How does the Solitaire device work?

It resembles a stent that is attached to a wire. When you deploy the device, it does two things: first, when the “stent” is deployed and opens up, it immediately restores flow in the artery, giving the brain a rest from the ischemia it has been suffering. The device is allowed to sit for a few minutes in order to let the clot become incorporated into the stent. Then the device is slowly pulled out through a larger catheter, and the clot comes with it. In about 80-90% of the cases, we are able to get the artery open. Sometimes completely, and sometimes almost completely, but in 80-90% of the patients, we can get the artery open using this technique. If everything else lines up, it can result in a spectacular cure. I can’t remember seeing anything else in medicine more exciting and impressive than what happens when a patient who is paralyzed on one side and unable to speak with a clot in his middle cerebral artery, within seconds of removing the clot, starts to move, and within minutes, starts to talk, wondering where he is and what happened. Within a few hours, the patient can be completely back to normal. It doesn’t work for every patient, because it depends on how much damage has been done by the stroke. But in many patients, it is possible to achieve a significant or total reversal of what would be a devastating, life-ending event.

Any final thoughts?

I think we need to carefully assess the data from these trials.

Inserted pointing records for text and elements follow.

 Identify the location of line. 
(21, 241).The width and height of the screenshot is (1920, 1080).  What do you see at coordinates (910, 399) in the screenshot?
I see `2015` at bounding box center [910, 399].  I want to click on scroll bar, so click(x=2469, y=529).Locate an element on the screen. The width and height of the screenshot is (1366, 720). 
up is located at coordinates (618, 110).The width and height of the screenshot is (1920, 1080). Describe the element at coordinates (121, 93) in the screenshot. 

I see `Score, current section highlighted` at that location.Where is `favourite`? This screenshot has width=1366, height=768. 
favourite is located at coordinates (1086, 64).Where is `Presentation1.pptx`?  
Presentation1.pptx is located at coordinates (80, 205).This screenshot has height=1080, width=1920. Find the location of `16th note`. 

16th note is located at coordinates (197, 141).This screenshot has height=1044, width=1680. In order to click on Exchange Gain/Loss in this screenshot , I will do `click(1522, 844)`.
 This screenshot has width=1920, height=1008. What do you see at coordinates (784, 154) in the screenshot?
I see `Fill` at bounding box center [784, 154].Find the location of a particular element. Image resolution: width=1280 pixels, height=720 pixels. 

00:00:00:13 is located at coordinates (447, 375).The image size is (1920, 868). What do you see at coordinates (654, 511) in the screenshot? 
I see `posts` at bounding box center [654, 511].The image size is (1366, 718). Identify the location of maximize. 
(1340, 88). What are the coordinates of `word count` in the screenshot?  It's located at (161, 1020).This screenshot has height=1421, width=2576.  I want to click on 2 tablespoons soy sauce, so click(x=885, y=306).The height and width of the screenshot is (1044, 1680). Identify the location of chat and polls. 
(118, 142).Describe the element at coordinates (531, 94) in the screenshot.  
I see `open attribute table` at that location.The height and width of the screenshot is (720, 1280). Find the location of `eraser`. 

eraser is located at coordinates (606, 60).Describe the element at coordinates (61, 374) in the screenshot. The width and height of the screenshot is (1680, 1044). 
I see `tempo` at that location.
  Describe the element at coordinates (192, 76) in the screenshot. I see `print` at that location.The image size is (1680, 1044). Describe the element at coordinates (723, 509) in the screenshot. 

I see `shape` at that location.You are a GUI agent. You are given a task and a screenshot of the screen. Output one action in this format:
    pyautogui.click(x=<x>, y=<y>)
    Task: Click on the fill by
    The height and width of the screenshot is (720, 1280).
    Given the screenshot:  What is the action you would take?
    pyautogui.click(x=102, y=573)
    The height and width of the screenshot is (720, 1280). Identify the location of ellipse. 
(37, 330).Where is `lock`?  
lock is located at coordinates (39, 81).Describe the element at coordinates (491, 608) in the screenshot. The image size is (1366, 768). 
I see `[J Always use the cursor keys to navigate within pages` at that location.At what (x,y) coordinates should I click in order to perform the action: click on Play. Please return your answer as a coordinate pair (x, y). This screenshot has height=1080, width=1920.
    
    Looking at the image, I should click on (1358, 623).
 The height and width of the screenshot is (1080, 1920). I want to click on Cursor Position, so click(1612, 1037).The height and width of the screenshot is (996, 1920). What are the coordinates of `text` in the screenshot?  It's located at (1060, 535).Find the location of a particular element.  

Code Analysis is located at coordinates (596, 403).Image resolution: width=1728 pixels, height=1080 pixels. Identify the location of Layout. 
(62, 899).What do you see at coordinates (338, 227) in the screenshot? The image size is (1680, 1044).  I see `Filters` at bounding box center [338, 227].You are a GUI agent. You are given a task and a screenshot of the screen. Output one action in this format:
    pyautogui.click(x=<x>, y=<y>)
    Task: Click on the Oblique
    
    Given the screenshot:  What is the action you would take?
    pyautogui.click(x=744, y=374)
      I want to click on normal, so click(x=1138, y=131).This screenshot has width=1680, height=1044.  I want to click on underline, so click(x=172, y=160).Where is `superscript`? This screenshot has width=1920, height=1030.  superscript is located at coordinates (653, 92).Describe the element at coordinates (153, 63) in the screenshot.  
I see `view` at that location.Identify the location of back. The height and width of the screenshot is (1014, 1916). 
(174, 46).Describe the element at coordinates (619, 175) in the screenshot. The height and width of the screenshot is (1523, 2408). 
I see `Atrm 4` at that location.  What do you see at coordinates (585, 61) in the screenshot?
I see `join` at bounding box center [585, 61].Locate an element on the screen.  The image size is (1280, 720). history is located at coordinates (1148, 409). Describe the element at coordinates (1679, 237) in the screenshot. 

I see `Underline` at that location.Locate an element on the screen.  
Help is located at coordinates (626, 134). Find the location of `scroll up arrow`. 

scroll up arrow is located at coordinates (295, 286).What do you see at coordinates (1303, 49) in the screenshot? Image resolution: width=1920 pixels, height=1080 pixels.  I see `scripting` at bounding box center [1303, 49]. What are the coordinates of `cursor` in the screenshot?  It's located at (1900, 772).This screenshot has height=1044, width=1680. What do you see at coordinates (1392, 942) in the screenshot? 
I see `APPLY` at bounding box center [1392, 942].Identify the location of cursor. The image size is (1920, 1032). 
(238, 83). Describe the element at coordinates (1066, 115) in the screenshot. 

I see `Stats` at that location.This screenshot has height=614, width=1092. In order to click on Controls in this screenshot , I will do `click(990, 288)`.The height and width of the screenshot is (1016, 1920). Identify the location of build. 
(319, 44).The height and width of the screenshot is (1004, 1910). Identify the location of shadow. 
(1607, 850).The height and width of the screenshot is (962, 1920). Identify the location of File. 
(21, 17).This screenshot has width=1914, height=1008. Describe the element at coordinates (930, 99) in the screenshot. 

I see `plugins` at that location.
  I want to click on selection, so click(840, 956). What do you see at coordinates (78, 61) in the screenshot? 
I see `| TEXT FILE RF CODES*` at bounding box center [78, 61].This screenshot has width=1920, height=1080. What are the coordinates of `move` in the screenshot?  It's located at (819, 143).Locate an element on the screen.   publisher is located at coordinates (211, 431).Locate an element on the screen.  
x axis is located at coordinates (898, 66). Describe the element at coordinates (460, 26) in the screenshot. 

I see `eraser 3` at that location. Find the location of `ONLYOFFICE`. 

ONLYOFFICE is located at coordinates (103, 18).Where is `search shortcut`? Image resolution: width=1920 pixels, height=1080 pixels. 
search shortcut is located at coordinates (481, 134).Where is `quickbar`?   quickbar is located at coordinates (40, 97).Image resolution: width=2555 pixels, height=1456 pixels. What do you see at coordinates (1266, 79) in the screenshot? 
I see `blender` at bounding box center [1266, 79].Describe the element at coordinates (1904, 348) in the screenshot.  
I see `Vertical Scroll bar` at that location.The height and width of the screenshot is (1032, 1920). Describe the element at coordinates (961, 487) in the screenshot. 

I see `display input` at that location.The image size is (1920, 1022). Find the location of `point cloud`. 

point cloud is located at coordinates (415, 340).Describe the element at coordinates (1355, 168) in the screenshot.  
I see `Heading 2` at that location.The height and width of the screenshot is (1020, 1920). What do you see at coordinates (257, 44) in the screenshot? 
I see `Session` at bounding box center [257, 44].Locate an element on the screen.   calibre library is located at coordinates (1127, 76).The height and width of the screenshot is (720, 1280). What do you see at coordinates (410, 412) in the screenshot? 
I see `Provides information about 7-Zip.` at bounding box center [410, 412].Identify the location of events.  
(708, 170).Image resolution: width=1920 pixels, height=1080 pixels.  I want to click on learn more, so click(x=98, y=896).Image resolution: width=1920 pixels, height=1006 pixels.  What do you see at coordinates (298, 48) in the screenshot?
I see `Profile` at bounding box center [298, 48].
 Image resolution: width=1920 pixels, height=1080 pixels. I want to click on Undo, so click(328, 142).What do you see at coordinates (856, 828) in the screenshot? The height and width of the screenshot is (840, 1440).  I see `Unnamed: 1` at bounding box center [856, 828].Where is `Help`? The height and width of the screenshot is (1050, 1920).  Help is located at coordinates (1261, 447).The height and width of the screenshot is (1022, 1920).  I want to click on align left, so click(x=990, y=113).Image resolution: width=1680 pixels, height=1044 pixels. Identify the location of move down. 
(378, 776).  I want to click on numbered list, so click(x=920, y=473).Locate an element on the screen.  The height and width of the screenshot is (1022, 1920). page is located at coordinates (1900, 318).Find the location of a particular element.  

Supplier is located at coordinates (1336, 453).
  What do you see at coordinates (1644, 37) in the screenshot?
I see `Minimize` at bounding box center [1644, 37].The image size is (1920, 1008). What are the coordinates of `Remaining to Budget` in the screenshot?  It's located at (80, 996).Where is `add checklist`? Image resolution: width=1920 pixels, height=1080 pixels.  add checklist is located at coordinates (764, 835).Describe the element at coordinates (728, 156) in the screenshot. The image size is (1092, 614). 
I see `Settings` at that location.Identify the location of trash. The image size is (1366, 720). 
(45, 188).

If the Solitaire is as solid as it looks initially, we need a full-court press to position stroke intervention as the frontline treatment for acute stroke in patients with large arteries that are occluded. 

References

  1. Ciccone A, Valvassori L, Nichelatti M, Sgoifo A, Ponzio M, Sterzi R, Boccardi E; SYNTHESIS Expansion Investigators. Endovascular treatment for acute ischemic stroke. N Engl J Med. 2013 Mar 7; 368(10): 904-913.
  2. Broderick JP, Palesch YY, Demchuk AM, Yeatts SD, Khatri P, Hill MD, et al; Interventional Management of Stroke (IMS) III Investigators. Endovascular therapy after intravenous t-PA versus t-PA alone for stroke. N Engl J Med. 2013 Mar 7; 368(10): 893-903.
  3. Kidwell CS, Jahan R, Gornbein J, Alger JR, Nenov V, Ajani Z, et al; MR RESCUE Investigators. A trial of imaging selection and endovascular treatment for ischemic stroke. N Engl J Med. 2013 Mar 7; 368(10): 914-923.
  4. Berkhemer OA, Fransen PS, Beumer D, van den Berg LA, Lingsma HF, Yoo AJ, Schonewille WJ, Vos JA, Nederkoorn PJ, Wermer MJ, van Walderveen MA, Staals J, et al; MR CLEAN Investigators. A randomized trial of intraarterial treatment for acute ischemic stroke. N Engl J Med. 2015 Jan; 372(1): 11-20.